Top of Given data

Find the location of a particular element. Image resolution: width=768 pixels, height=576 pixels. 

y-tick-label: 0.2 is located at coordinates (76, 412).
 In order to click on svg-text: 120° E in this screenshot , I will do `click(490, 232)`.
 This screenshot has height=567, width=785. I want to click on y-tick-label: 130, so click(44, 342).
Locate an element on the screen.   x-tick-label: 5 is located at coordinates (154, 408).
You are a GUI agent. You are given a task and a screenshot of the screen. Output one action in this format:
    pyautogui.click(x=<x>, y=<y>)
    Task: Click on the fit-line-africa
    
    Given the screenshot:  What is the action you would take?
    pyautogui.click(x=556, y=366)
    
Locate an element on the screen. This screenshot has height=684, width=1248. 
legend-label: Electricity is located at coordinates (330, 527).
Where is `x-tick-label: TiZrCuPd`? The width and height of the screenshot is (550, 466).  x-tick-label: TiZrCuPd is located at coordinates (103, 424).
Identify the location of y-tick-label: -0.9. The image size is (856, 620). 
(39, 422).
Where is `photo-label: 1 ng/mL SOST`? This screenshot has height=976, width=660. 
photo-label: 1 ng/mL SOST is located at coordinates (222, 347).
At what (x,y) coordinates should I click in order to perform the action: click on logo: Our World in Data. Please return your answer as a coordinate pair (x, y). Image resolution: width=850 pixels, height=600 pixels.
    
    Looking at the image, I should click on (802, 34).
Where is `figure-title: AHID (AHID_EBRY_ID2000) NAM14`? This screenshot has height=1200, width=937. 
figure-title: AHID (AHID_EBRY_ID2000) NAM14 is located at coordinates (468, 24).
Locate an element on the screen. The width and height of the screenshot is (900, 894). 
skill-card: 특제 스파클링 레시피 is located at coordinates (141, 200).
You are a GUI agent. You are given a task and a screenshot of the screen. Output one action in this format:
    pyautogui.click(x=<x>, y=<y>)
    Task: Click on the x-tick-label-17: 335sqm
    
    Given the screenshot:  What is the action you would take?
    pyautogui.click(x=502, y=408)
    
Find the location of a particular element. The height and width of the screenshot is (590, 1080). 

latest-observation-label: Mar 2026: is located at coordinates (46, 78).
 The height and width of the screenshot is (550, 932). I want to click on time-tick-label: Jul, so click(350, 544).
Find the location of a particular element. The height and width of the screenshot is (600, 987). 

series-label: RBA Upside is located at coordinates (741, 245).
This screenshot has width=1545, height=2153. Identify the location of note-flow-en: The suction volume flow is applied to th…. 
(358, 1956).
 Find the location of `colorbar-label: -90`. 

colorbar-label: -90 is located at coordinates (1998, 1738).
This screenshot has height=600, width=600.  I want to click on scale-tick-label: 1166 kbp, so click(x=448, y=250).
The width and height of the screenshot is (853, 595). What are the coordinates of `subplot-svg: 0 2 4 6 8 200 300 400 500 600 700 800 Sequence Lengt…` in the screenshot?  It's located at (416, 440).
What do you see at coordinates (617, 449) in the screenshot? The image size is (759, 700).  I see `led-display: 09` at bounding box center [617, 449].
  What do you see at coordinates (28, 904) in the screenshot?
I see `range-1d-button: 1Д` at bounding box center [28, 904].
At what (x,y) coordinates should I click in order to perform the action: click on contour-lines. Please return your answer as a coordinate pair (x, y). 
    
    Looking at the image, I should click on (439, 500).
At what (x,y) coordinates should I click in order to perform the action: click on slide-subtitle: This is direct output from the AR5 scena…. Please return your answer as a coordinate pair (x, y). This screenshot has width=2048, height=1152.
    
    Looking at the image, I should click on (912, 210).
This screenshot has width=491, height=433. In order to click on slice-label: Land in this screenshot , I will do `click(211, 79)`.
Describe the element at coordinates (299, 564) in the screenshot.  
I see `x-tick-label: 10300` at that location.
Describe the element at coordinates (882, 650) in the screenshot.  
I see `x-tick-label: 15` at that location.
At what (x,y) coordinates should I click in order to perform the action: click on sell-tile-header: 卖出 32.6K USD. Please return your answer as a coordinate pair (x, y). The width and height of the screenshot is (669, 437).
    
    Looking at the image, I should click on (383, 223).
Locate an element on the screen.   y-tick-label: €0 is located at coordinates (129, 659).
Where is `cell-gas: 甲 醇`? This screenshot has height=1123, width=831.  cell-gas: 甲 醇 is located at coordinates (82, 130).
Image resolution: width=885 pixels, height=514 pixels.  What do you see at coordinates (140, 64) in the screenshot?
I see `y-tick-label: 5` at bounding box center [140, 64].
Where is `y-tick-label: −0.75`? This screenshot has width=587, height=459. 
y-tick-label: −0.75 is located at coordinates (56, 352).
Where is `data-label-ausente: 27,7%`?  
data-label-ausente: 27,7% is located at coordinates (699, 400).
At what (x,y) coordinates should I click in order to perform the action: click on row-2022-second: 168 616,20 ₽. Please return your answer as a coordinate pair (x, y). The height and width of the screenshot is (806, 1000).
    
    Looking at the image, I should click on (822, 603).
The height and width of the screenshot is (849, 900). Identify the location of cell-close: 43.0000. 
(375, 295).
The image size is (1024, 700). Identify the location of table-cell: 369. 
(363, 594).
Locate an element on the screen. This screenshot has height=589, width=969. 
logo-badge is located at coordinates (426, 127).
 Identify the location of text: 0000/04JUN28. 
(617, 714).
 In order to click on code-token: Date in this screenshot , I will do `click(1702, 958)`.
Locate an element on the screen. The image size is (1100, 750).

Bottom of Given data

- _To do_: Report every line of the items above that contains the string "text", copying each such line in full. The match is case-sensitive.

- _Task result_:
 In order to click on svg-text: 120° E in this screenshot , I will do `click(490, 232)`.
 Identify the location of text: 0000/04JUN28. 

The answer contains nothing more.